Trickle down? Sure. But in Massapequa there also is a ‘trickle up’ effect.

One can only begin to grasp this at a ’Pequa home game. Grade schoolers donning the jerseys of the Massapequa Mustangs youth program seem to be everywhere. Sometimes they lead the varsity onto the field. And often they are the water and ball boys.

“I was one of those guys,” Diesso said. “So were Tyler, Kenny Gein and Billy Sciurba. AJ Molenko, Tommy Biggin, Connor Pineda and almost all the guys in my class . . . Wearing the varsity uniform is what we all wanted. I wanted to be a varsity football player my whole life.”

In Massapequa, it’s not that something is in the water — it’s that something is in the bloodstream from a very early age.

“Definitely 100%, it starts with the Massapequa Mustangs . . . a program that’s second to none,” Shippos said. “The Mustangs have been a huge part of our success and we do everything we can to keep it going. We invite those kids to be around the tradition, to lead us on to the field and be a part of our practices when we can. Our team does a clinic with them every August before the season.”

Shippos said there are so many Massapequa kids interested in football that there are four teams in every age group that play in town in addition to the Mustangs travel team.

Another component of Massapequa’s sustained success could lie in Shippos’ policy of giving ownership of the team to the players. At the start of every season, he tells his teams about the standards the program demand. After that, he cedes to seniors and allows them to “create their own culture.”

“I'm just a coach . . . and you try to put kids in the right spots to be successful, but everything is ultimately up to them,” Shippos said. “Football is the ultimate team game. The team goes as far as the players want to go . . . I turn it over to them because it’s going to be their legacy. They should decide how they want to be remembered.”

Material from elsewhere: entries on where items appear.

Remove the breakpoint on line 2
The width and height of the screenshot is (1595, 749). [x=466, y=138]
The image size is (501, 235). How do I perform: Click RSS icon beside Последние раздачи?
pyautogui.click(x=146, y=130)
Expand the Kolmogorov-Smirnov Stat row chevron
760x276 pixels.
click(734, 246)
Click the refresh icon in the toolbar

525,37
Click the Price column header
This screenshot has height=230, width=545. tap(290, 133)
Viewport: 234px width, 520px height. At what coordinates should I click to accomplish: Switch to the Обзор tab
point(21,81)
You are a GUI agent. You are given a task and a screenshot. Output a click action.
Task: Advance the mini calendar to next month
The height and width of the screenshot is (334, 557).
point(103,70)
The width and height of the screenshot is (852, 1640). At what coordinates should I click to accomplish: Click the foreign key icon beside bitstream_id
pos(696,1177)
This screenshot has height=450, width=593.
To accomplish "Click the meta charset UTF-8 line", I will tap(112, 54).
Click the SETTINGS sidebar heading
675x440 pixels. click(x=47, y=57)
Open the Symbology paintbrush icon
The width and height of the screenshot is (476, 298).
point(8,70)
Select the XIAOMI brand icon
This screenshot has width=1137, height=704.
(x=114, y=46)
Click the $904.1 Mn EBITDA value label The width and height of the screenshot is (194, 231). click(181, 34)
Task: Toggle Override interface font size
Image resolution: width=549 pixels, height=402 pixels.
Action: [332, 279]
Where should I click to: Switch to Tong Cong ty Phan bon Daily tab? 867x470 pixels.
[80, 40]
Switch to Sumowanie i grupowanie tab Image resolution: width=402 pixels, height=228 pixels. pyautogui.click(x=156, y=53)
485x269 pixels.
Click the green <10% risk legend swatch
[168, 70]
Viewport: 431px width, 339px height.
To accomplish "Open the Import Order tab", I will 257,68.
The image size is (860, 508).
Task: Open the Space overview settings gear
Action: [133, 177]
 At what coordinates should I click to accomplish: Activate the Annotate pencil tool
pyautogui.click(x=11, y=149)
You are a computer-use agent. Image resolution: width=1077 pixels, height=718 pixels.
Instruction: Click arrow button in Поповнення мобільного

In many Long Island towns the high school football programs cycle between contending years and rebuilding years. In recent years, Massapequa has largely defied the trend. There aren’t many programs that would be in a position to repeat as Island champion, after losing 30 seniors and returning just four starters.

“In Massapequa, they want to win — it’s in the culture here,” Shippos said. “It’s there in football but not just in football — it’s every sport. The kids here are as competitive as can be.”